## Prompt
Among the entries below, find the line with "skin care artinya (1124, 1383)", then quote it and each following line up to and including the line with "[Spesialis Aqiqah Blitar", and nothing else.

## Exercise data

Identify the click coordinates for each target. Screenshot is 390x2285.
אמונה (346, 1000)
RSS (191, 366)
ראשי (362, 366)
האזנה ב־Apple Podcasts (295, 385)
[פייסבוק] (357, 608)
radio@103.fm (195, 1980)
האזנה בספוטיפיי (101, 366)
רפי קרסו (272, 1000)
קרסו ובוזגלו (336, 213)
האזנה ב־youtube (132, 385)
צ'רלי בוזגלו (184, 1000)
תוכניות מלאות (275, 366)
---
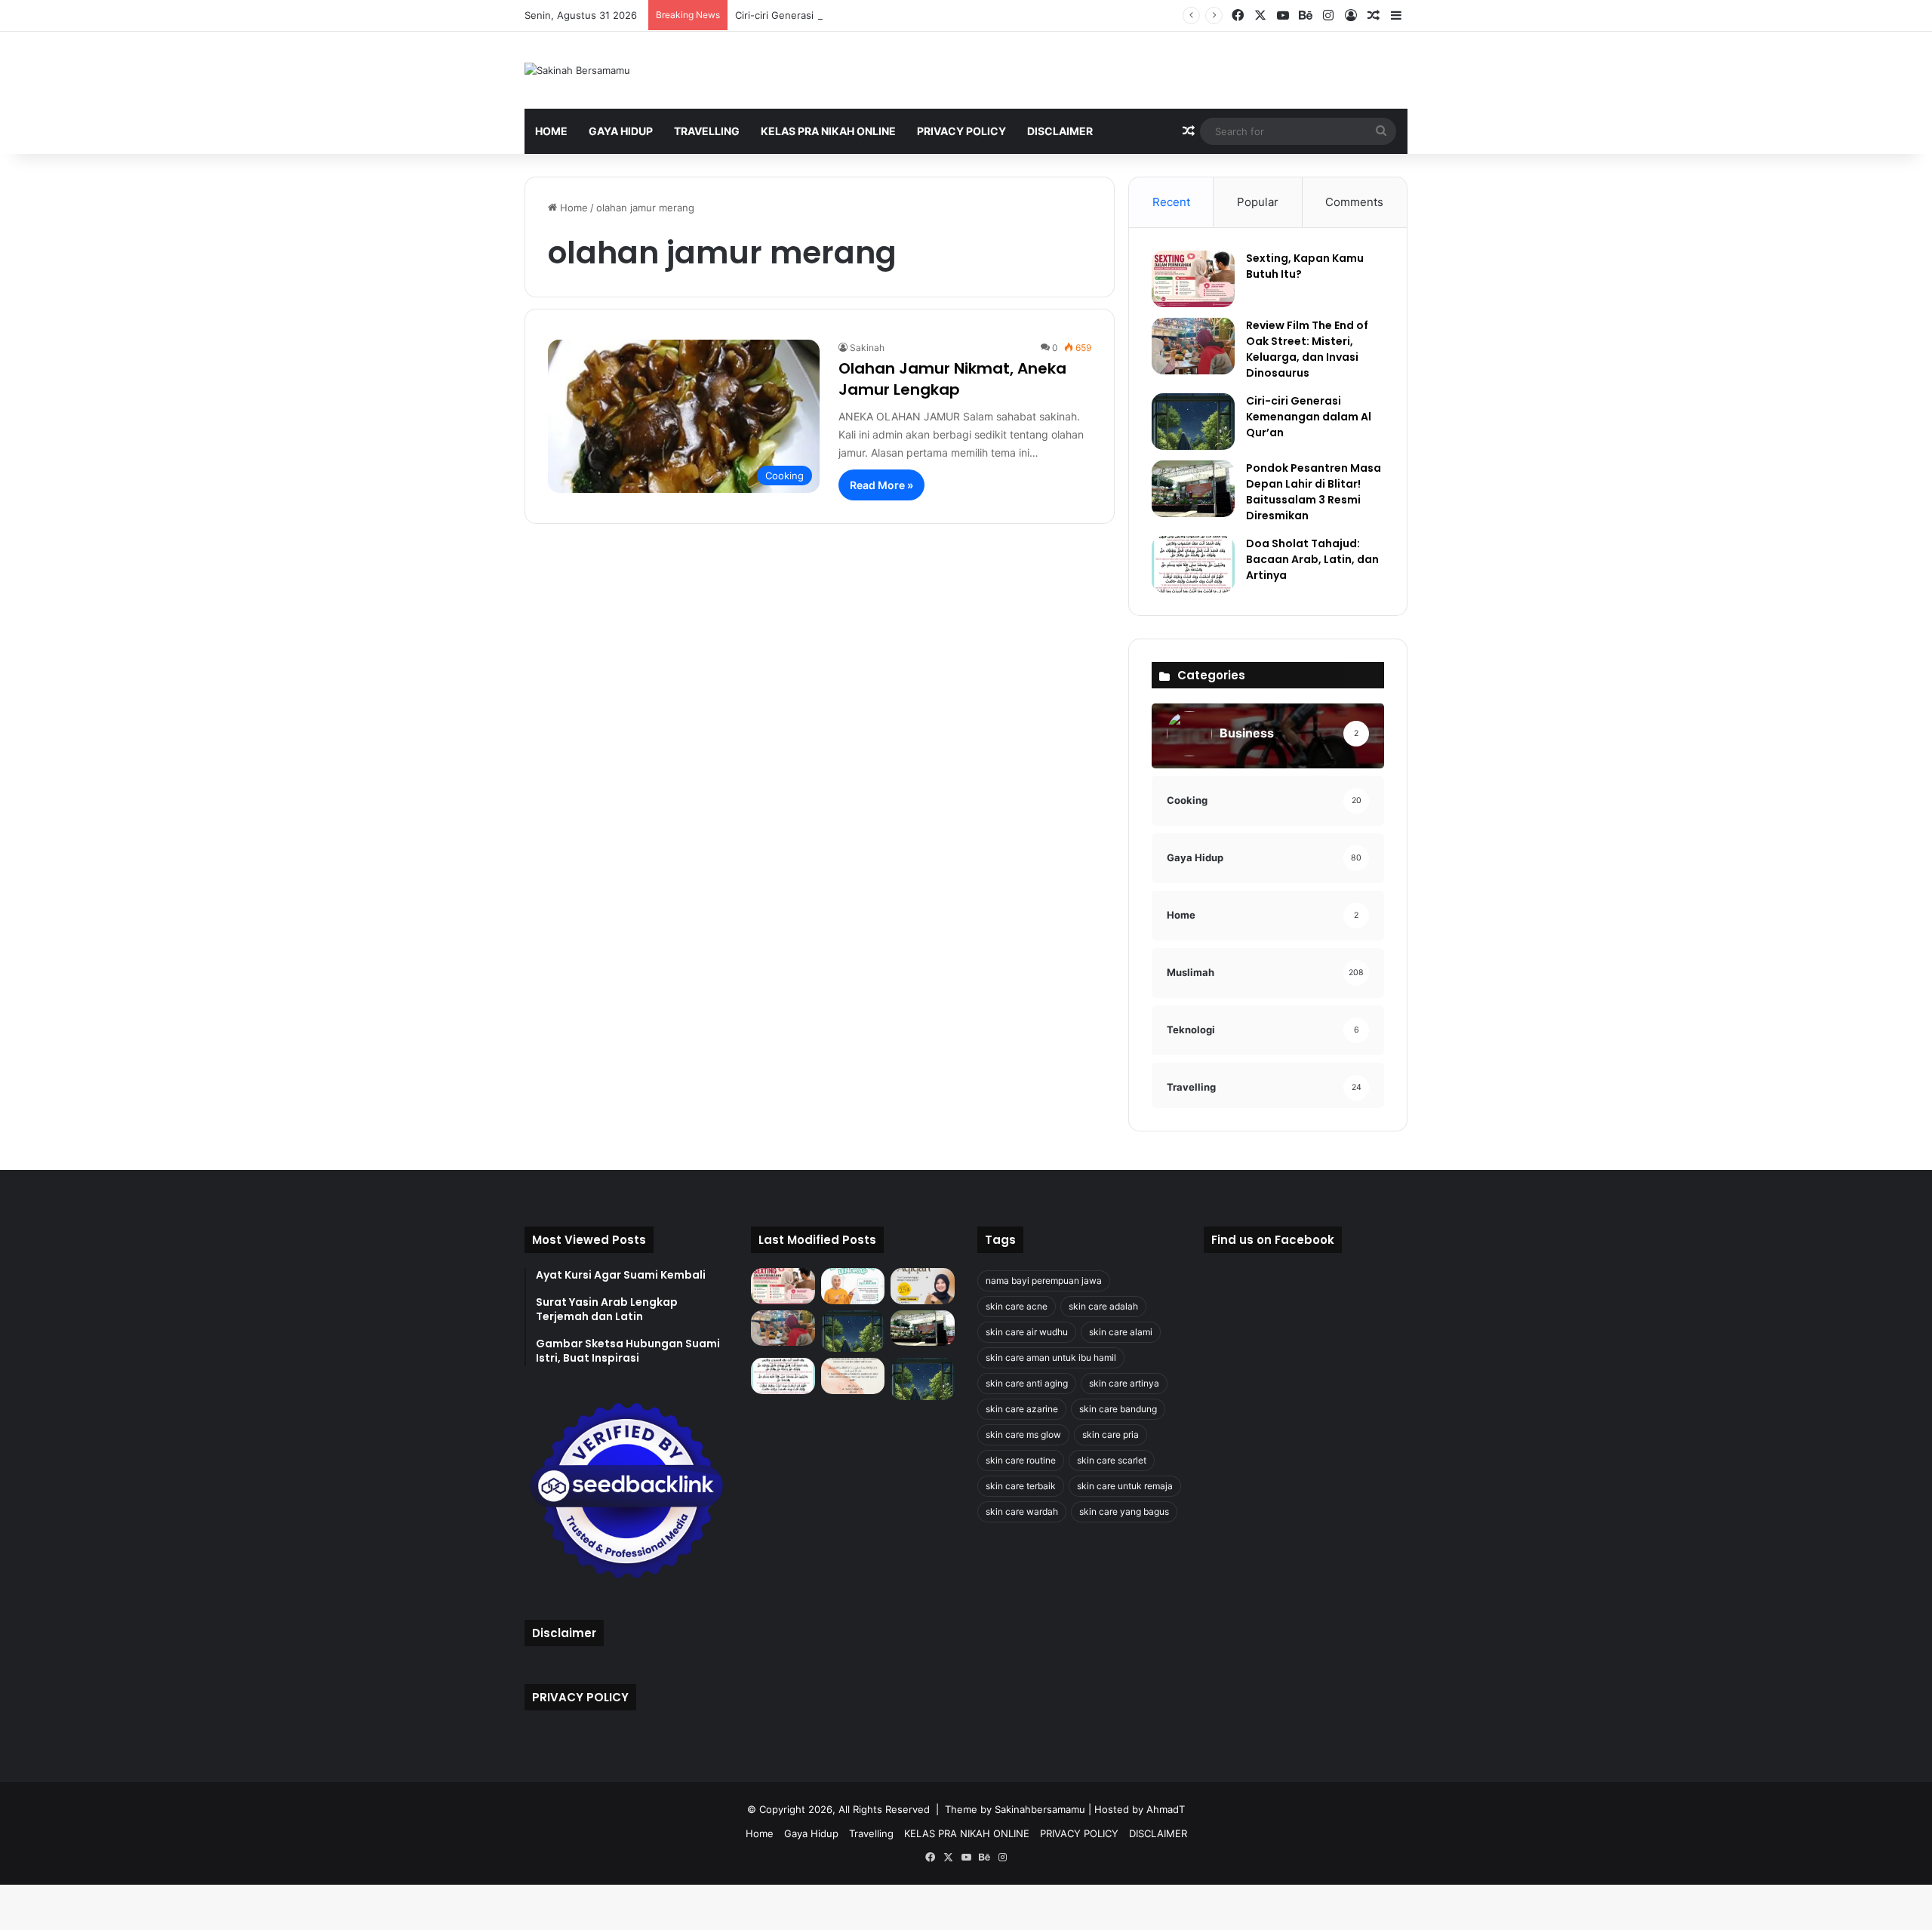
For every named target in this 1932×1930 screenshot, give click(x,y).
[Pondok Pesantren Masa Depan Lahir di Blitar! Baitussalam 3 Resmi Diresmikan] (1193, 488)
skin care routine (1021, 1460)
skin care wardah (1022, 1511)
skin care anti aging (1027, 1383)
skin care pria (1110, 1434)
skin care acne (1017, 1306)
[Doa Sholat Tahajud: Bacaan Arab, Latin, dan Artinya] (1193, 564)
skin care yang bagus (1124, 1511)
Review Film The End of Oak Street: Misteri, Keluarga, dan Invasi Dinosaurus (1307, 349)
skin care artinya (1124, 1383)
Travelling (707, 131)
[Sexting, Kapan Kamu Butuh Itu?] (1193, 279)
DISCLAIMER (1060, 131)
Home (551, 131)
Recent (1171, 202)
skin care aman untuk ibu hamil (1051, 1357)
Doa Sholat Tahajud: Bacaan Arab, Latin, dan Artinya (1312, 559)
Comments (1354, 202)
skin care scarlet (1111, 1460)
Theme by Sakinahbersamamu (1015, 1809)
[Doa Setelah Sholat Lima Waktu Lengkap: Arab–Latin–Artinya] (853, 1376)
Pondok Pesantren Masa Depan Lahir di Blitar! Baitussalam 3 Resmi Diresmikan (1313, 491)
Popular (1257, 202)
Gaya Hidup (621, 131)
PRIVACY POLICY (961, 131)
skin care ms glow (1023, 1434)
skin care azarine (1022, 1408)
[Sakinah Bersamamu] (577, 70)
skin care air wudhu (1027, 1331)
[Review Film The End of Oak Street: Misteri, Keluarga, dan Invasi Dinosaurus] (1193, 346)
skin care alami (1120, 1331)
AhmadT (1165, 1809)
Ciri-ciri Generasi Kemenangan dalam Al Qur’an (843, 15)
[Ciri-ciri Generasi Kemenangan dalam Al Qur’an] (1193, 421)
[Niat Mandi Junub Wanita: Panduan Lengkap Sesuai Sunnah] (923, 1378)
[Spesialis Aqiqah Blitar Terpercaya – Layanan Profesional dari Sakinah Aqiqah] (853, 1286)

## Answer space
skin care artinya (1124, 1383)
Travelling (707, 131)
[Sexting, Kapan Kamu Butuh Itu?] (1193, 279)
DISCLAIMER (1060, 131)
Home (551, 131)
Recent (1171, 202)
skin care aman untuk ibu hamil (1051, 1357)
Doa Sholat Tahajud: Bacaan Arab, Latin, dan Artinya (1312, 559)
Comments (1354, 202)
skin care scarlet (1111, 1460)
Theme by Sakinahbersamamu (1015, 1809)
[Doa Setelah Sholat Lima Waktu Lengkap: Arab–Latin–Artinya] (853, 1376)
Pondok Pesantren Masa Depan Lahir di Blitar! Baitussalam 3 Resmi Diresmikan (1313, 491)
Popular (1257, 202)
Gaya Hidup (621, 131)
PRIVACY POLICY (961, 131)
skin care ms glow (1023, 1434)
skin care azarine (1022, 1408)
[Sakinah Bersamamu] (577, 70)
skin care air wudhu (1027, 1331)
[Review Film The End of Oak Street: Misteri, Keluarga, dan Invasi Dinosaurus] (1193, 346)
skin care alami (1120, 1331)
AhmadT (1165, 1809)
Ciri-ciri Generasi Kemenangan dalam Al Qur’an (843, 15)
[Ciri-ciri Generasi Kemenangan dalam Al Qur’an] (1193, 421)
[Niat Mandi Junub Wanita: Panduan Lengkap Sesuai Sunnah] (923, 1378)
[Spesialis Aqiqah Blitar Terpercaya – Layanan Profesional dari Sakinah Aqiqah] (853, 1286)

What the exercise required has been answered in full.